The Earth-Life Science Institute (ELSI) of Tokyo Tech was launched in December 2012 as part of the World Premier International Research Center Initiative (WPI) of the Ministry of Education, Culture, Sports, Science and Technology (MEXT.) The WPI grant is awarded to institutes with a research and administrative vision to become globally competitive centers that can attract the best scientists from around the world to come work in Japan. ELSI's research mission is to elucidate how the Earth was formed and how its early environment allowed for the rise of initial life and its subsequent evolution to complexity.
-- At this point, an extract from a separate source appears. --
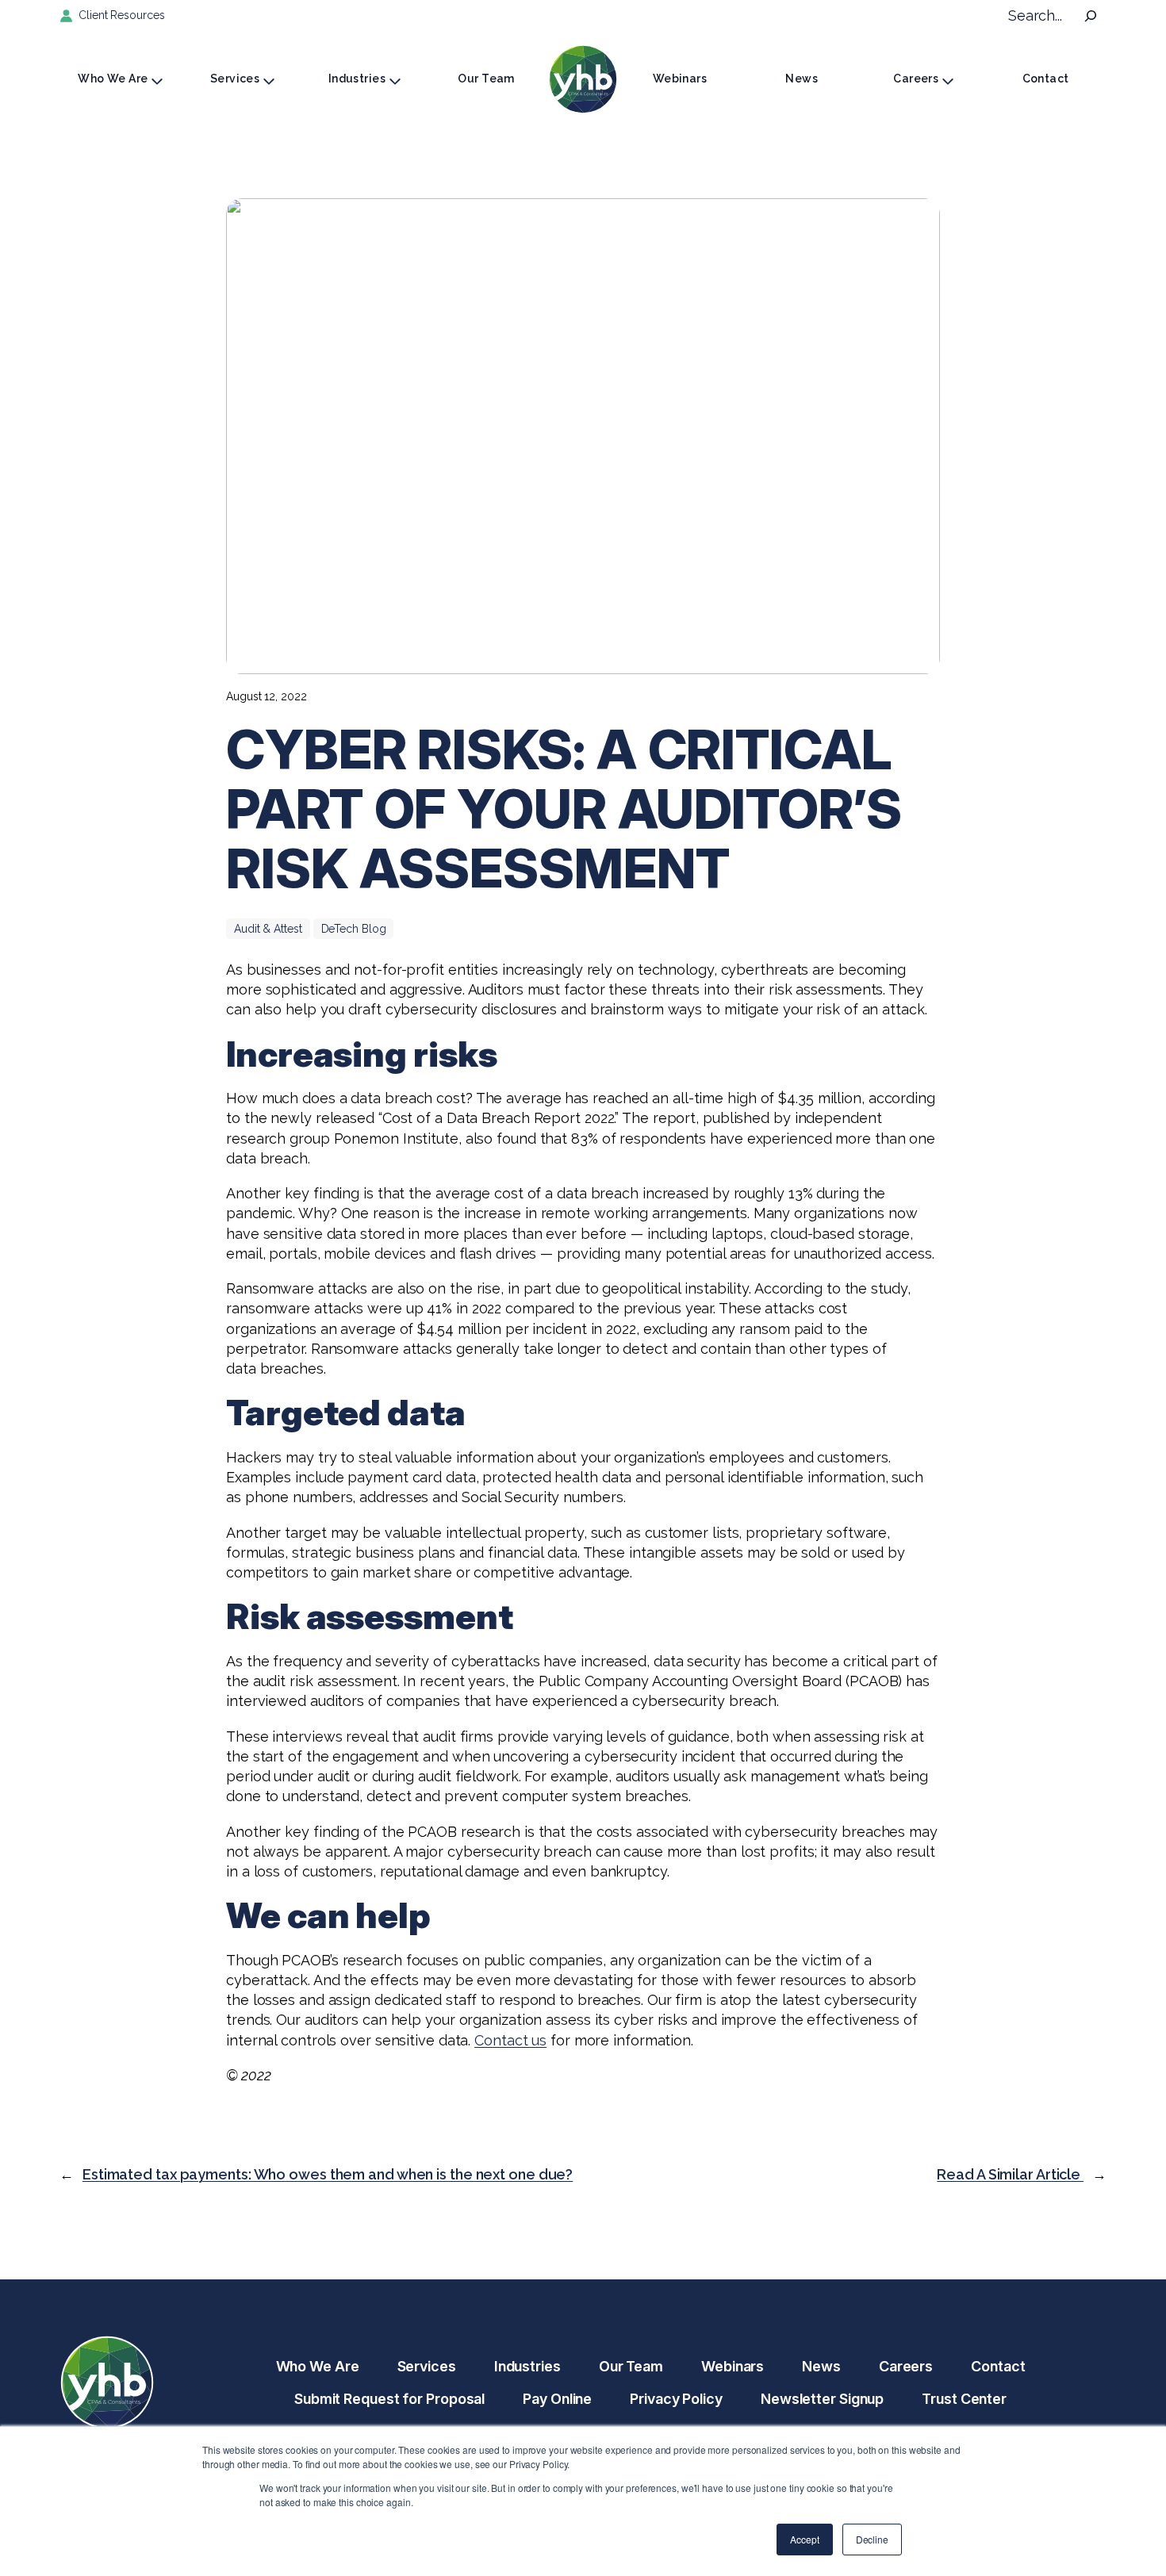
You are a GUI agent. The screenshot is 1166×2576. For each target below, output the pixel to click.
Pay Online (557, 2398)
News (801, 78)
What distinguishes ELSI from other institutes studying the origins of life is its emphasis on placing the study in the context of the specific physico-chemical environment of the early Earth.
The John Templeton Foundation serves as a philanthropic catalyst for discoveries relating to the Big Questions of human purpose and ultimate reality. The Foundation supports research on subjects ranging from complexity, evolution, and infinity to creativity, forgiveness, love, and free will. It encourages civil, informed dialogue among scientists, philosophers, and theologians and between such experts and the public at large, for the purposes of definitional clarity and new insights. The Foundation's vision is derived from the late Sir John Templeton's optimism about the possibility of acquiring "new spiritual information" and from his commitment to rigorous scientific research and related scholarship. The Foundation's motto, "How little we know, how eager to learn," exemplifies its support for open-minded inquiry and its hope for advancing human progress through breakthrough discoveries.